▶ [What you have to do]
Lines from the one containing "This screenshot has height=510, width=420." through the final line of the records below are needed, copied exactly, with no pictures.

===============

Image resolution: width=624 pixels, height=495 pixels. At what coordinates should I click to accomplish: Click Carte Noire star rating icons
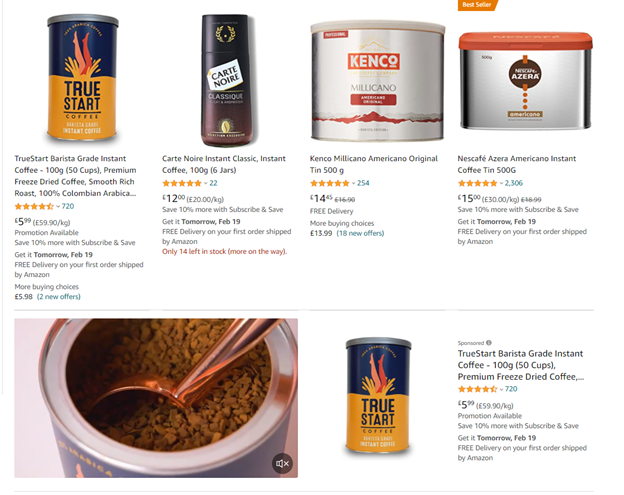182,183
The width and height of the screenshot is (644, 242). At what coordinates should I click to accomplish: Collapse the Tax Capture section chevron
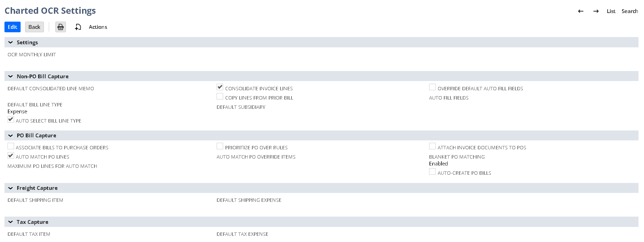11,222
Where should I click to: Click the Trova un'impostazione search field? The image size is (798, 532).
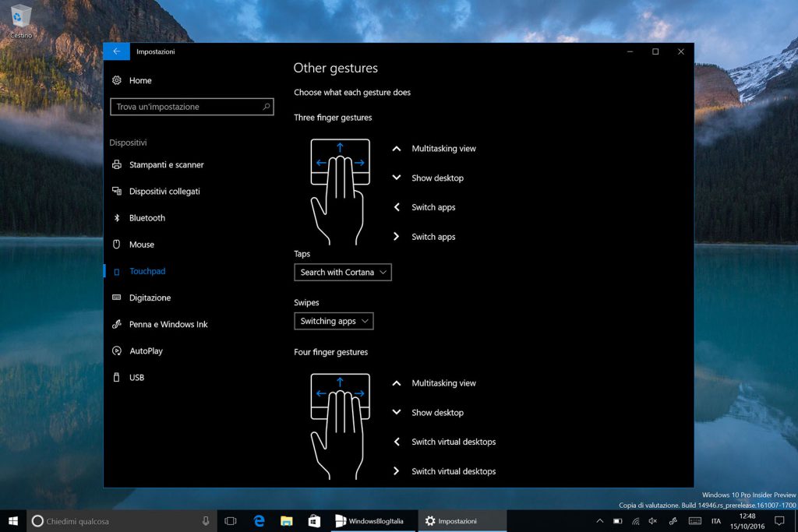pyautogui.click(x=192, y=107)
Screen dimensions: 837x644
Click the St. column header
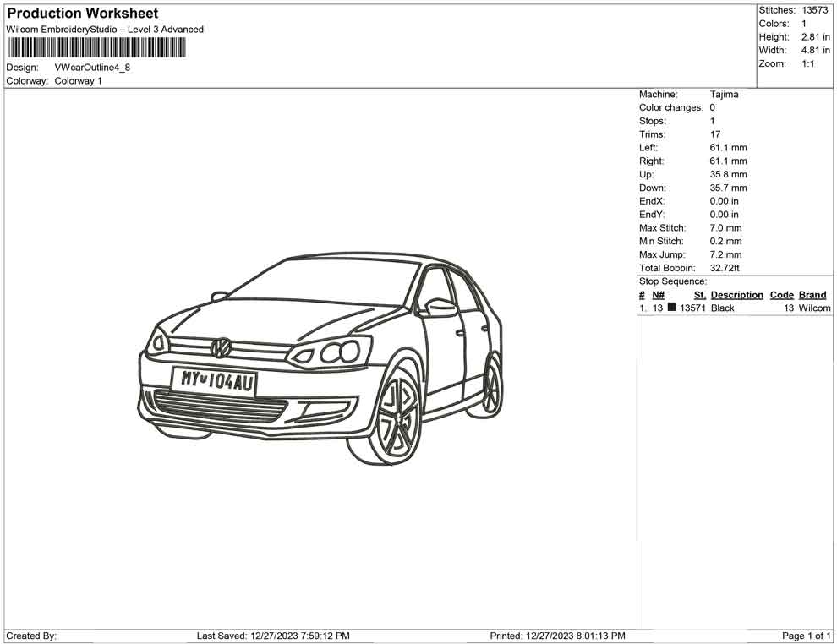pyautogui.click(x=699, y=295)
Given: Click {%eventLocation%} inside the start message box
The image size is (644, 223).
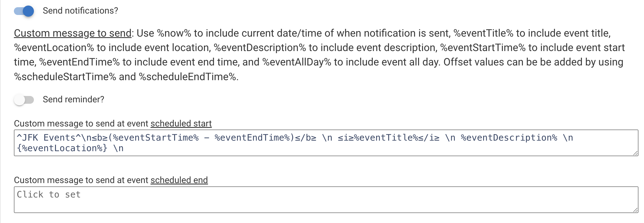Looking at the screenshot, I should coord(62,148).
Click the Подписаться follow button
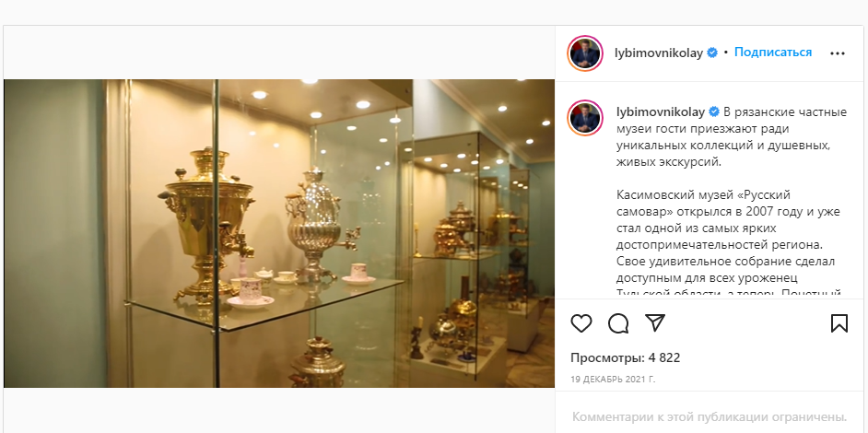This screenshot has height=433, width=868. coord(773,52)
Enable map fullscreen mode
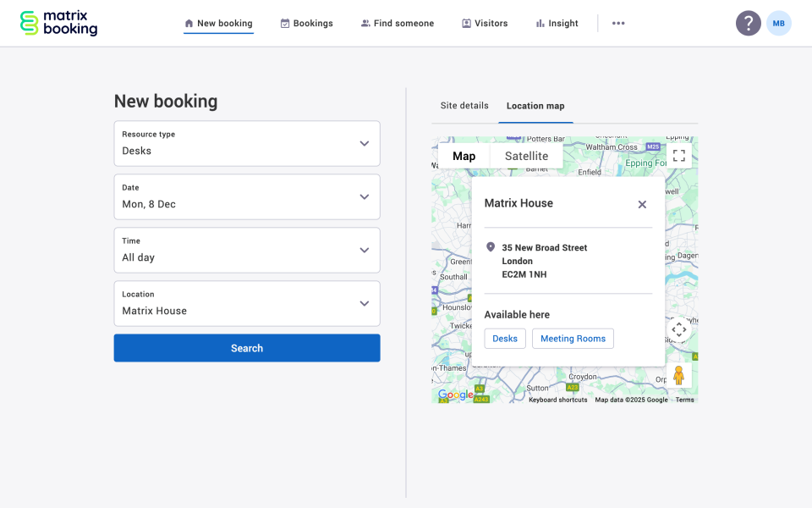This screenshot has width=812, height=508. click(x=679, y=156)
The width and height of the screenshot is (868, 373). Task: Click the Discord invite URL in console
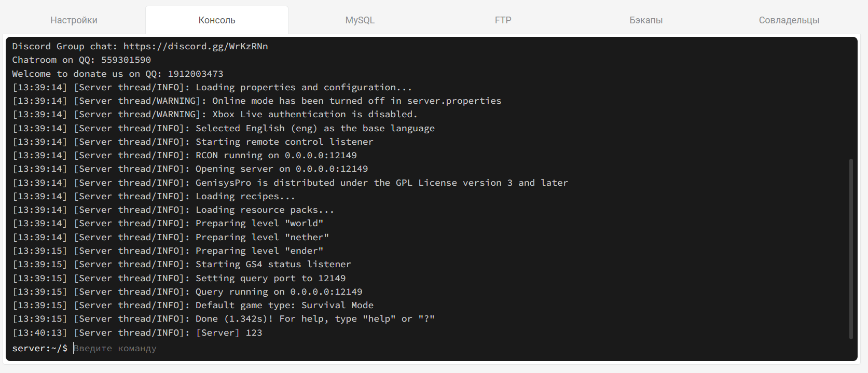pos(196,46)
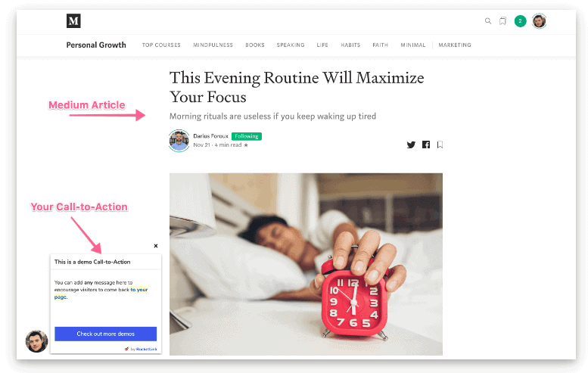588x373 pixels.
Task: Open the search magnifier icon
Action: pos(488,21)
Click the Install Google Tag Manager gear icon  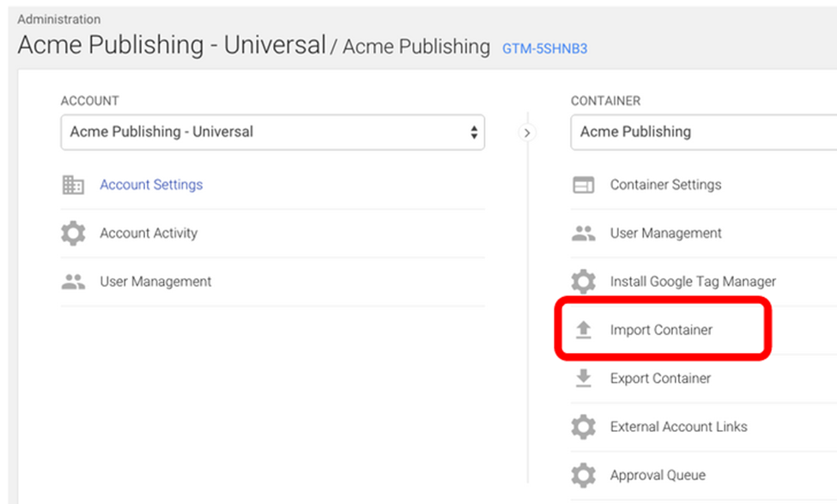(584, 282)
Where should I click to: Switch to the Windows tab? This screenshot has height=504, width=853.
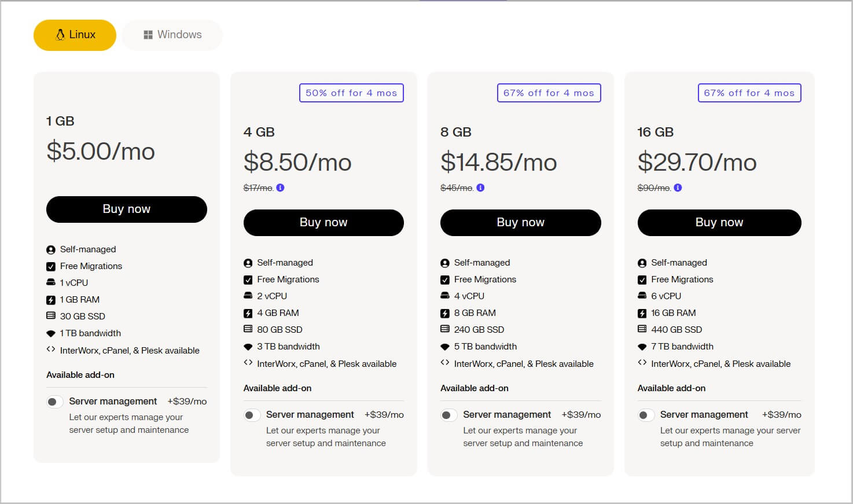click(x=172, y=35)
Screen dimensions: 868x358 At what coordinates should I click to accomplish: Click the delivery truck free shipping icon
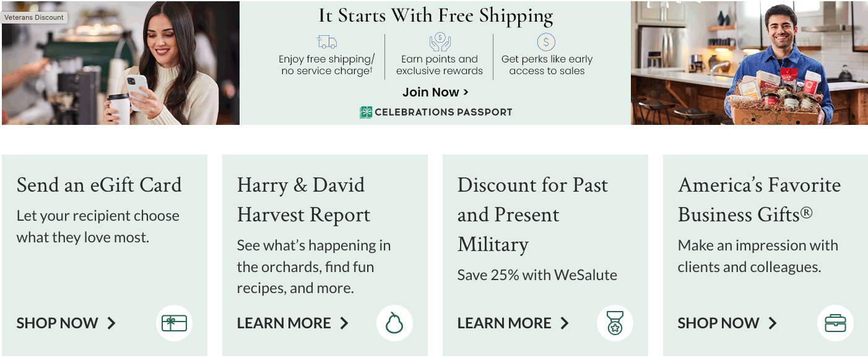pos(326,42)
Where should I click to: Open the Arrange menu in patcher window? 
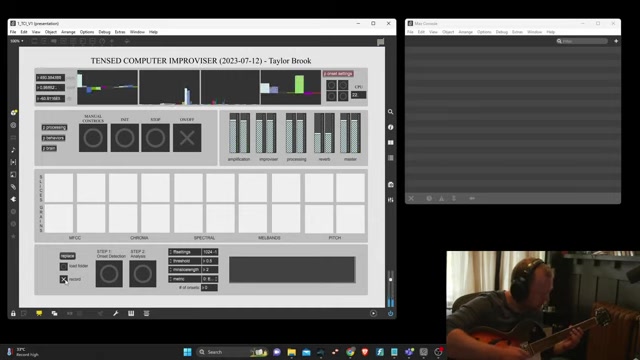click(x=68, y=32)
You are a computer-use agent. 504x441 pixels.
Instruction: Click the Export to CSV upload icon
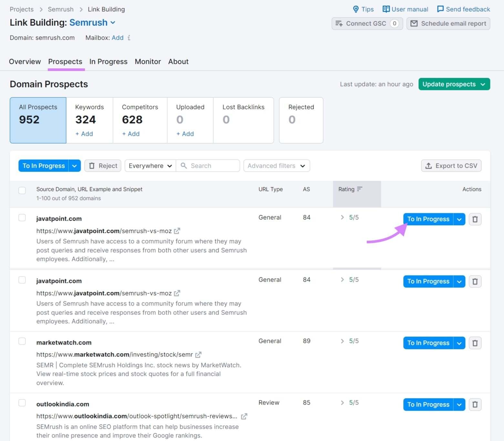tap(428, 165)
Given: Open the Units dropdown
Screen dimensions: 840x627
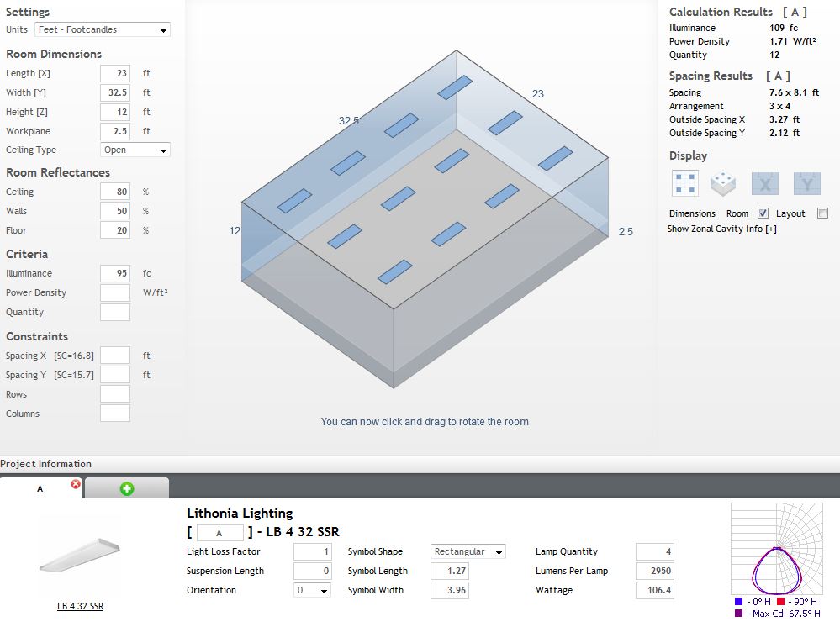Looking at the screenshot, I should (x=103, y=30).
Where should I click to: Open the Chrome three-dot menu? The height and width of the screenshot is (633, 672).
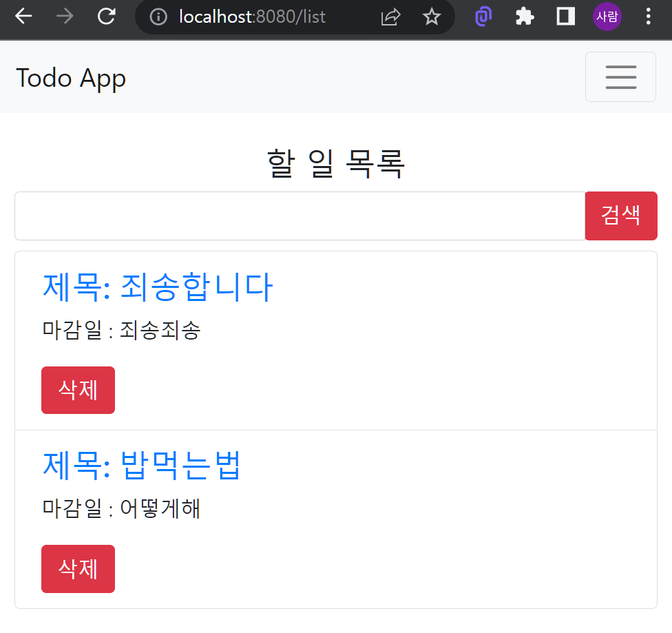pyautogui.click(x=648, y=16)
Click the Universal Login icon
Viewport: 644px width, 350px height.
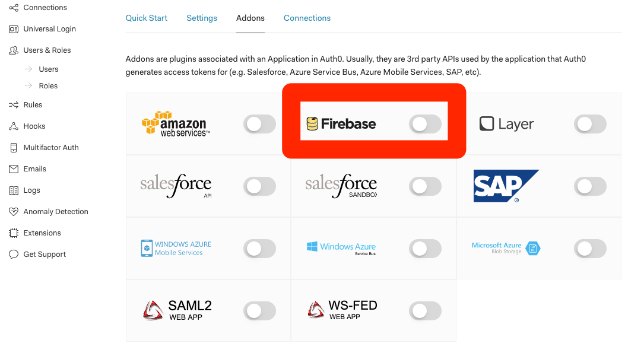click(14, 29)
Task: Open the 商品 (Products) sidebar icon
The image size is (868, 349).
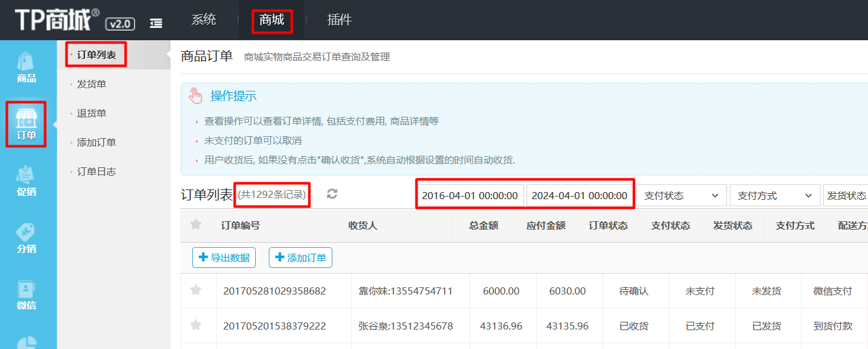Action: coord(27,68)
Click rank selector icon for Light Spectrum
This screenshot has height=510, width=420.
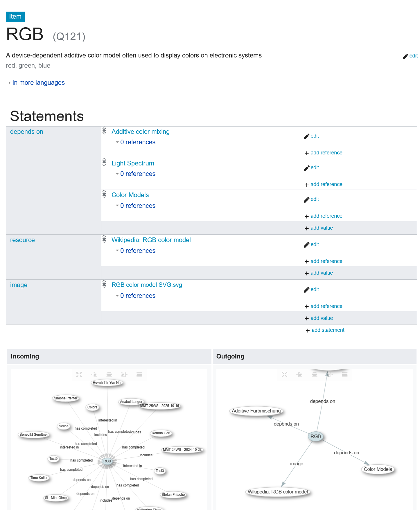pos(104,163)
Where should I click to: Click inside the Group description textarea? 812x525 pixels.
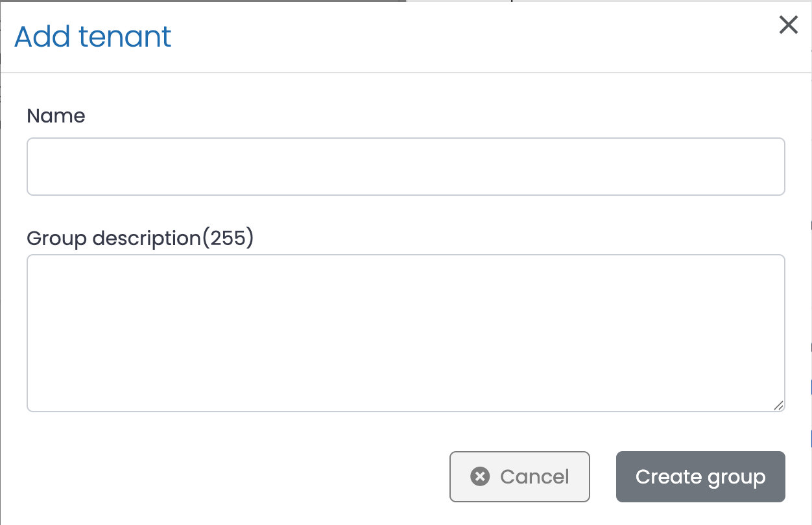[x=406, y=333]
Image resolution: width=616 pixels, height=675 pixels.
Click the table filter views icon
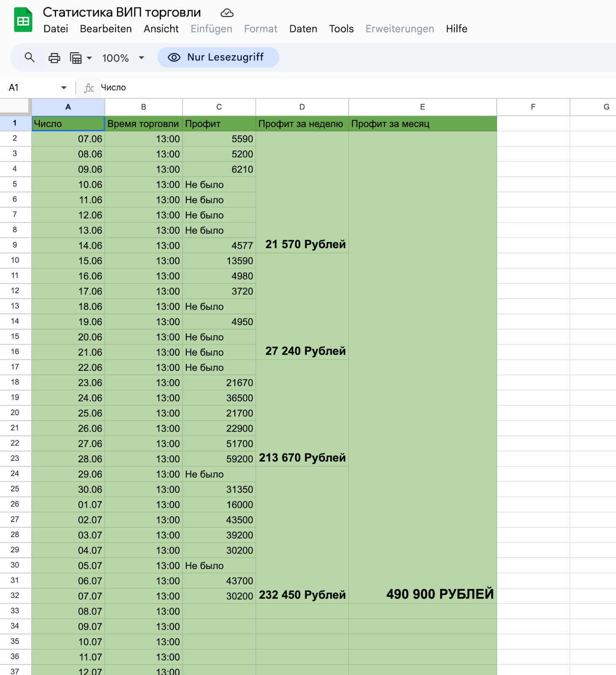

===============

▶ [Result of this task]
This screenshot has height=510, width=420.
pos(104,163)
Where should I click to: Click inside the Group description textarea? 812x525 pixels.
[x=406, y=333]
Image resolution: width=616 pixels, height=675 pixels.
Click the table filter views icon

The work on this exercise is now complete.